Out here I can keep a full social calendar on the visits of New Yorkers alone. I know my friend Jake only as a Brooklynite, but he comes from Marin County across the San Francisco bay, so I now get to see him on family visits. Yesterday he and his sweetheart, Kit, were at Mission-Dolores Park.

Like the rest of the city, the park is pretty: a shallow bowl lined with palm trees. Good-looking people sprawl on the grass, lying low under the San Francisco wind. And dogs, dogs everywhere, running off leash and sniffing backsides. Well-loved city dogs seem to have a better time than their suburban cousins.

A lemonade robot arrived, outfitted in painted boxes from head to feet. He lumbered through the park, cardboard arms out, selling drinks. The dogs went wild at the sight of this creature. Arf! Arf! Arf! Arf! They circled him and barked, looked at each other for further instructions, circled and barked again. Retrievers, border collies, handsome boxers, and dobermans chased like kites while their owners watched. The lemonade robot didn’t seem to mind, though it was hard to tell from his cardboard face.

Below us, a toffee-colored setter finally escaped the owner who thwarted her. She shivered as she drew near the mud puddle, then bellied into it, rolling until she was fully coated. Out she stepped, shaking off a fine spray of liquid mud, then rubbed herself into the grass and groaned. A melted-chocolate tail flapped in joy. We clapped the beauty of her canine spirit, knowing we didn’t have to scrub her clean.

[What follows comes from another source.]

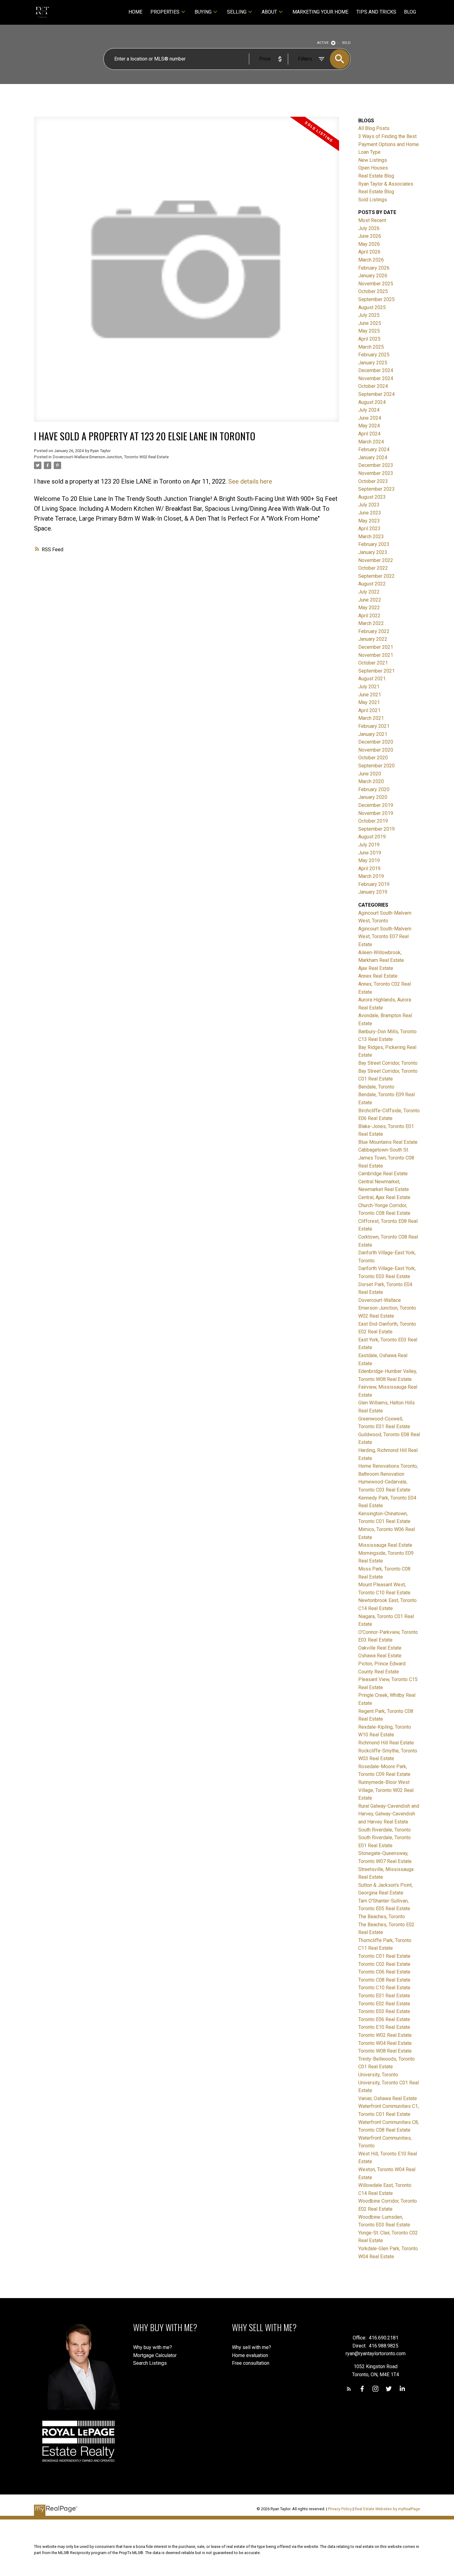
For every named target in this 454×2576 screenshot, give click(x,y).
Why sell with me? (251, 2347)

“In New York I’m so used to dogs wearing clothes that these dogs look kind of…naked,” said Kit, as a wheezy pug wearing only a collar pushed his way into our circle. Jake’s San Francisco brother was puzzled. Sweaters for the cold? “It started off that way. But now it’s more a fashion thing. They wear clothes all year round. You even see them with these big Elizabethan ruffs. And jewelry. And nail polish.” We agreed that these edenic San Francisco dogs looked indecent.

A guy approached with a clipboard, asking for a few minutes to explain a petition to raise taxes for school funding. None of us wanted to listen. “We’re not residents,” Jake said eventually, and the petitioner shuffled off to the next refusal.

He was in the wrong park. A few weeks before I’d read a New York Times piece about how U.S. cities feared they would go the way of San Francisco–chic and childless. I hadn’t quite believed it. Most of my San Francisco friends have kids, as do many of my co-workers. Bernal Heights crawls with children–it’s one of the reasons why I moved there. I’m not happy in neighborhoods where ages, complexions, and paychecks range narrowly.

But there are more dogs in San Francisco than there are people under eighteen. Nowhere was this more apparent than in Mission-Dolores Park on a sunny Saturday afternoon, where hundreds of sleek puppies had the run of the place, and only a few dozen toddlers–mostly Mexican and Asian–played on the swings. In Prospect Park, we would have heard shrieks and whoops; out here, only barks and yips. The city has trouble getting families to stay, and this says bleak things about its future.

We watched a heavily-pregnant woman walk past the mud puddle, her belly button pointing the way. How strange she looked; a mammal in the land of robots.

POSTSCRIPT: it’s evening now, and I’m just back from a rowdy birthday party for a three-year-old friend. I’m cheerfully eating my words, along with slobber-covered cupcakes.